Each line from the one containing "Majlis Akad Nikah" through the last line of the data below is to be written out verbatim, and nothing more.

::: GIVEN INFORMATION :::

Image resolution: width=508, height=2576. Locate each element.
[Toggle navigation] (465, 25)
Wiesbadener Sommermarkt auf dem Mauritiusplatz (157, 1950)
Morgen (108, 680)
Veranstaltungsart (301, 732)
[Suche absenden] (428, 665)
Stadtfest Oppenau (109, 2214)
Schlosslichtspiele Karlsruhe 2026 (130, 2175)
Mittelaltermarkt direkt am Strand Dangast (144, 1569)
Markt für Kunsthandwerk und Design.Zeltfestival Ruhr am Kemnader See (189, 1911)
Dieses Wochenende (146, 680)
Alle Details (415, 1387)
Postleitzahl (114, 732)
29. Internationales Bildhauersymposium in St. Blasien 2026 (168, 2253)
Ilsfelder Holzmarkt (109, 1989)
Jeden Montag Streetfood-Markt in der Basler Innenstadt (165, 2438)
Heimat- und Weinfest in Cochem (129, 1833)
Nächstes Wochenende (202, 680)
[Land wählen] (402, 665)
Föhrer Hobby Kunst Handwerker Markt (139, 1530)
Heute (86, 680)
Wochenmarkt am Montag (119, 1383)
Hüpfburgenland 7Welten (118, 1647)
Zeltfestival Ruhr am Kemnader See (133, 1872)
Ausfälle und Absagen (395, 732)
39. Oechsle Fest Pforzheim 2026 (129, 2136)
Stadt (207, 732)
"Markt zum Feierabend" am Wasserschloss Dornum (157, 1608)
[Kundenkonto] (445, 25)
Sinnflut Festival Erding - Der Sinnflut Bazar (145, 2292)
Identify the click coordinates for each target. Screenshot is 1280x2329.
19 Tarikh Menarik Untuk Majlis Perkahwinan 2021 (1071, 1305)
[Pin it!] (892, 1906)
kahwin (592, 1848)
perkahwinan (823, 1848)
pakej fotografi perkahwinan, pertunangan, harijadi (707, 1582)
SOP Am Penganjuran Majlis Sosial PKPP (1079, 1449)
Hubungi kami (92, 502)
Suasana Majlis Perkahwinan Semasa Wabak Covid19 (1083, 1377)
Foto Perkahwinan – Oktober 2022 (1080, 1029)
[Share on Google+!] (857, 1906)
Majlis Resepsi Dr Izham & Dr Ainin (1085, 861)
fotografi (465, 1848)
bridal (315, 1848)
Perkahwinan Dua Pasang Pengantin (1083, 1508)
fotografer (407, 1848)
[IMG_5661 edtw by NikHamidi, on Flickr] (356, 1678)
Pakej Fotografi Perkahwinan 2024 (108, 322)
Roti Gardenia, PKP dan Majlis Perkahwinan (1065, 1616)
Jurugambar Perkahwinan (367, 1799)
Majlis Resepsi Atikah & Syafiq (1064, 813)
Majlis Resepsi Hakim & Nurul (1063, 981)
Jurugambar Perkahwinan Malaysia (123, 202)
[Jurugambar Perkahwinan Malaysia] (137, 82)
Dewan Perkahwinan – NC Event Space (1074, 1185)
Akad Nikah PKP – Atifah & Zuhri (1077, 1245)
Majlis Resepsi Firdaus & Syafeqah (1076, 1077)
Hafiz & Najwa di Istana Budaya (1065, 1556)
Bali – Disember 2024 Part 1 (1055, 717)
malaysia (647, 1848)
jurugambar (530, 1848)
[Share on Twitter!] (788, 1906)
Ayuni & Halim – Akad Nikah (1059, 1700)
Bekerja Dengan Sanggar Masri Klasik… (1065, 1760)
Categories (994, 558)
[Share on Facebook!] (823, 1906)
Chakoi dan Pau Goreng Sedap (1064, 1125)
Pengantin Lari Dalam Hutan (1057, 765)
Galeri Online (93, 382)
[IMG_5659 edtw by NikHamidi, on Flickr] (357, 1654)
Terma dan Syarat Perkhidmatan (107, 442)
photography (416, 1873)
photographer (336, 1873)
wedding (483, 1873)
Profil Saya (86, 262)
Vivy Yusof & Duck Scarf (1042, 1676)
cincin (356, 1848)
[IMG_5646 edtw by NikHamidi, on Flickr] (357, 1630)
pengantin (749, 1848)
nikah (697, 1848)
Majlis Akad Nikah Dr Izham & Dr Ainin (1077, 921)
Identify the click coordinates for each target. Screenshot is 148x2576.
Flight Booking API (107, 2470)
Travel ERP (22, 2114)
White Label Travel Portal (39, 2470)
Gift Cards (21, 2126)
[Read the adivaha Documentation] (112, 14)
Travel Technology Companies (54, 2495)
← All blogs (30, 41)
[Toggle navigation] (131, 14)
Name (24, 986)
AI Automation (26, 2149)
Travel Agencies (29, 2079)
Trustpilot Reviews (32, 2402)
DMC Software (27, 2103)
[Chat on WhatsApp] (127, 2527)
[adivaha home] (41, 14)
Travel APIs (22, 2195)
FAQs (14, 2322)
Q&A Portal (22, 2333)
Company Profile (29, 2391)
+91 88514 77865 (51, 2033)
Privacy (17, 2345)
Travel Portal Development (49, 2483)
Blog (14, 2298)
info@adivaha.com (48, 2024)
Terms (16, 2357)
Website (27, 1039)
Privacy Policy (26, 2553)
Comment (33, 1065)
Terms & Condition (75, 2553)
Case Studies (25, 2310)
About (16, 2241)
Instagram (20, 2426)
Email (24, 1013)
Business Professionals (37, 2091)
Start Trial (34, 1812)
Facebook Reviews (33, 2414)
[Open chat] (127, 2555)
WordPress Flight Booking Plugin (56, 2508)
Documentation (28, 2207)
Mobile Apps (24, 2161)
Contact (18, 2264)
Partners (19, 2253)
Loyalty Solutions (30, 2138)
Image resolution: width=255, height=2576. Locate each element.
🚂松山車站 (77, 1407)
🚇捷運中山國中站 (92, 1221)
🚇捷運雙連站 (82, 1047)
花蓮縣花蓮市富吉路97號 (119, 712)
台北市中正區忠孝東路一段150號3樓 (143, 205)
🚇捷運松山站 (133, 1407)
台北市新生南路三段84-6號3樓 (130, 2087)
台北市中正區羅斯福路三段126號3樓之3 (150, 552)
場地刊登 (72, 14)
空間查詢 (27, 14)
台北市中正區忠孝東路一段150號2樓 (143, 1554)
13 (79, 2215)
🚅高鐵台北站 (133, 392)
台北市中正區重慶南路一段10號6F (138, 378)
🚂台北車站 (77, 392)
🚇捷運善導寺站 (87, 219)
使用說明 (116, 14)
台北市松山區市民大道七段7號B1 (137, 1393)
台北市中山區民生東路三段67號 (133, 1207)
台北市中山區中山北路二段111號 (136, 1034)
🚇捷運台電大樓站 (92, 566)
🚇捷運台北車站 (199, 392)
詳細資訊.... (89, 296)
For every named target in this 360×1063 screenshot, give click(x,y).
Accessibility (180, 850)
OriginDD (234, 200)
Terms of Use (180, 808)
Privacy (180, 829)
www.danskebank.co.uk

:::

* _ANSWER FOR THIS EXERCISE_
Majlis Akad Nikah Dr Izham & Dr Ainin (1077, 921)
Identify the click coordinates for each target. Screenshot is 148x2576.
Flight Booking API (107, 2470)
Travel ERP (22, 2114)
White Label Travel Portal (39, 2470)
Gift Cards (21, 2126)
[Read the adivaha Documentation] (112, 14)
Travel Technology Companies (54, 2495)
← All blogs (30, 41)
[Toggle navigation] (131, 14)
Name (24, 986)
AI Automation (26, 2149)
Travel Agencies (29, 2079)
Trustpilot Reviews (32, 2402)
DMC Software (27, 2103)
[Chat on WhatsApp] (127, 2527)
[adivaha home] (41, 14)
Travel APIs (22, 2195)
FAQs (14, 2322)
Q&A Portal (22, 2333)
Company Profile (29, 2391)
+91 88514 77865 (51, 2033)
Privacy (17, 2345)
Travel Portal Development (49, 2483)
Blog (14, 2298)
info@adivaha.com (48, 2024)
Terms (16, 2357)
Website (27, 1039)
Privacy Policy (26, 2553)
Comment (33, 1065)
Terms & Condition (75, 2553)
Case Studies (25, 2310)
About (16, 2241)
Instagram (20, 2426)
Email (24, 1013)
Business Professionals (37, 2091)
Start Trial (34, 1812)
Facebook Reviews (33, 2414)
[Open chat] (127, 2555)
WordPress Flight Booking Plugin (56, 2508)
Documentation (28, 2207)
Mobile Apps (24, 2161)
Contact (18, 2264)
Partners (19, 2253)
Loyalty Solutions (30, 2138)
Image resolution: width=255, height=2576. Locate each element.
🚂松山車站 (77, 1407)
🚇捷運中山國中站 (92, 1221)
🚇捷運雙連站 (82, 1047)
花蓮縣花蓮市富吉路97號 (119, 712)
台北市中正區忠孝東路一段150號3樓 (143, 205)
🚇捷運松山站 (133, 1407)
台北市新生南路三段84-6號3樓 (130, 2087)
台北市中正區羅斯福路三段126號3樓之3 (150, 552)
場地刊登 (72, 14)
空間查詢 (27, 14)
台北市中正區忠孝東路一段150號2樓 (143, 1554)
13 (79, 2215)
🚅高鐵台北站 (133, 392)
台北市中正區重慶南路一段10號6F (138, 378)
🚂台北車站 (77, 392)
🚇捷運善導寺站 (87, 219)
使用說明 (116, 14)
台北市松山區市民大道七段7號B1 (137, 1393)
台北市中山區民生東路三段67號 (133, 1207)
台北市中山區中山北路二段111號 (136, 1034)
🚇捷運台電大樓站 (92, 566)
🚇捷運台北車站 (199, 392)
詳細資訊.... (89, 296)
For every named target in this 360×1063 screenshot, give click(x,y).
Accessibility (180, 850)
OriginDD (234, 200)
Terms of Use (180, 808)
Privacy (180, 829)
www.danskebank.co.uk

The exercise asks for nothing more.